--- EXTRACTED TEXT ---
::::

Every man wants a wife who is beautiful, understanding, economical, and a good cook. But the law allows only one wife … Anonymous
I have been married for well over a decade, and have been finding myself ruminating about why men often toy with the thoughts of (or partake in! ) extramarital relationships. Relationships may be platonic / amorous. Sometimes, the attraction is due to intellectual synchronicity (sapiosexuality). Often, an infidelity could be precipitated by physical attraction.
The marriage institution, being the building block of society implies that the stability or otherwise of marriages rubs off profoundly on the quality of children raised in that society. The damage done to trust in a marriage after the discovery of an affair can destroy a marriage irreversibly. Rebuilding a relationship after an affair is often impossible, and is generally disruptive, costly emotionally and often financially a complication you want to avoid.
Emotional infidelity often leads to physical full blown infidelity, so nipping it in the bud early (like cancer) at the emotional infidelity stage is a good approach before it blossoms further.
The annoying thing for me is the hypocrisy of applying different yardsticks in judging philandering. If a male strays, he is seen as being the man..a stud.. it is permissible. A female does same, she is labeled unpalatable things.
I am a man, so can mostly examine this issue from the perspective of a male. Friends confide in me regarding this, and hardly ever having this problem of struggling with (and succumbing to) straying myself, I felt it is interesting to have a look at how to insulate ourselves from the allure of the Beautiful Nubians, fortify ourselves from the silent powerful weapons of the females (which can / does make a monkey of any man) and stick to the marital vows.
The thought of straying enters every man’s (or woman’s) mind occasionally. This cannot but happen when you are regularly exposed to members of the opposite sex that are more intellectual stimulating, visually appealing, etc than your significant other.
If you work in an office or have to interact daily, for long with a member of the opposite sex, provided the chemistry is right, it would clearly take a lot of discipline not to entertain irreverent thoughts occasionally (and, worse, act out those thoughts) .

::::

--- PROVIDED MATERIAL ---
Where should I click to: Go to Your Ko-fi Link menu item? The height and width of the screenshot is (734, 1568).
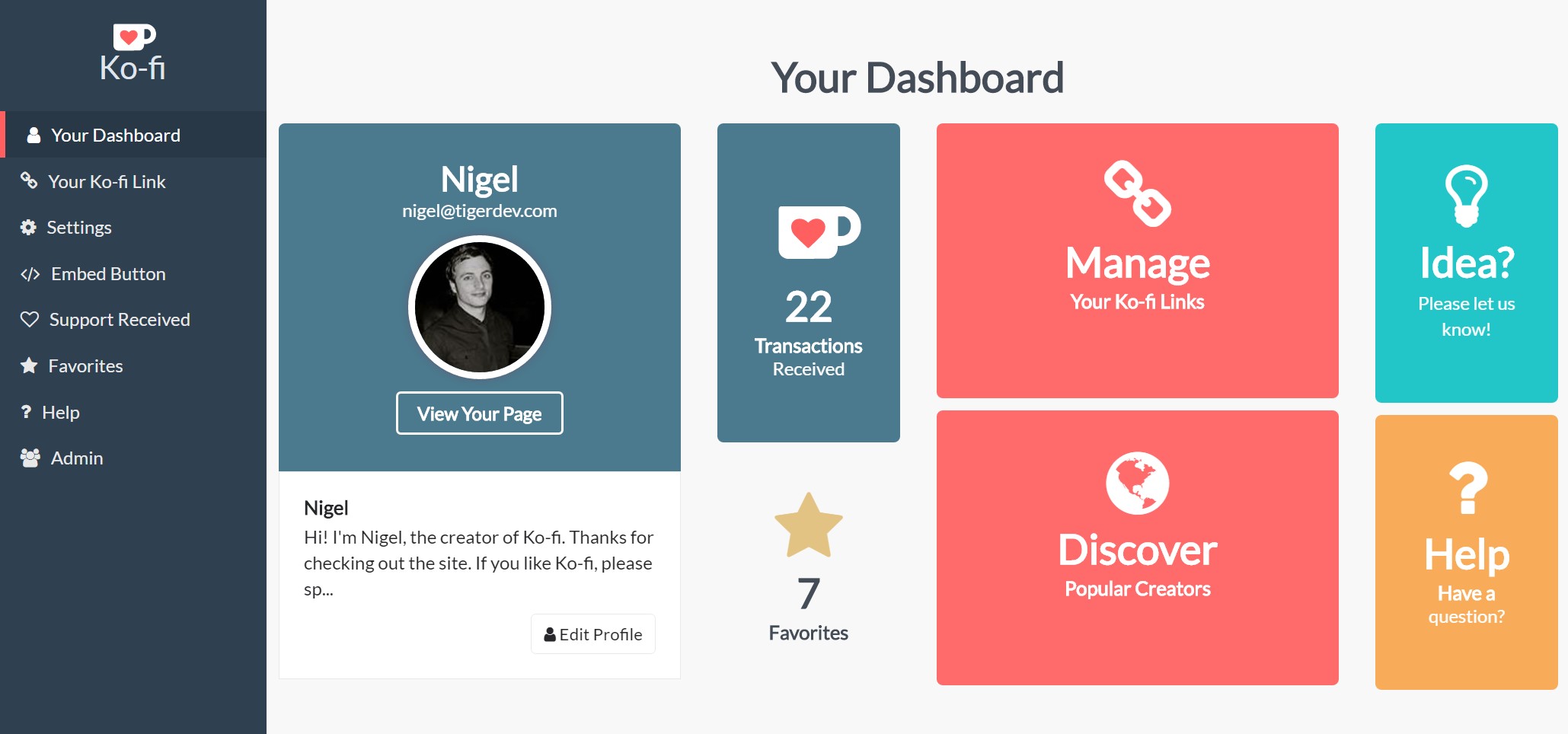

::::

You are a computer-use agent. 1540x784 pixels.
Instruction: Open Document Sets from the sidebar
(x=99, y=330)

::::

--- WORK ORDER 1 ---
Could you edit the passage of the essay on marital infidelity that opens with the words "Every man wants" and closes with "by physical attraction.", rewriting it with "thinking" in place of "ruminating"?
--- WORK ORDER 2 ---
Can you carry the essay on marital infidelity on from its final sentence, adding the text that would come next?
These items come from a different source than the essay.

--- ANSWER AREA 1 ---
Every man wants a wife who is beautiful, understanding, economical, and a good cook. But the law allows only one wife … Anonymous
I have been married for well over a decade, and have been finding myself thinking about why men often toy with the thoughts of (or partake in! ) extramarital relationships. Relationships may be platonic / amorous. Sometimes, the attraction is due to intellectual synchronicity (sapiosexuality). Often, an infidelity could be precipitated by physical attraction.

--- ANSWER AREA 2 ---
Imagine having that ravishing, intellectually sound Secretary that you work with daily that has your blood temperature permanently at dangerous levels!
As long as you don’t dwell to much or your fantasies, or worse, act it out, that is okay. Often, removing yourself from, or removing the object of temptation is an effective strategy. But, this is not always possible.
I suppose, the male is created to be a Hunter, and has to make some effort or apply discipline to resist chasing ‘game’ instinctively.
People who have studied the subject say that most instances of marital infidelity first rear their heads around the middle age when the marital fires are likely to be burning comparatively lower than it used to. The children are no longer babies, careers have (mostly) stabilized, deadly monotony / familiarity have set into the marriage, and people are assessing their lives.. thinking of the next challenge to create, address and surmount.
While researching issues of infidelity in marriage (causes, prevention, management), I came across this comprehensive article . It highly resonated with me, and immediately decided not to reinvent a wheel, as this is a very capable and detailed wheel.
Have a look. It should help couples having no infidelity issues, those that have the potential
to have that problem, and those already swimming in it.
Have you been unfaithful in the past? Are you currently having an affair? Have you ever entertained strong thoughts of straying and what strategies did you employ to repress or suppress it?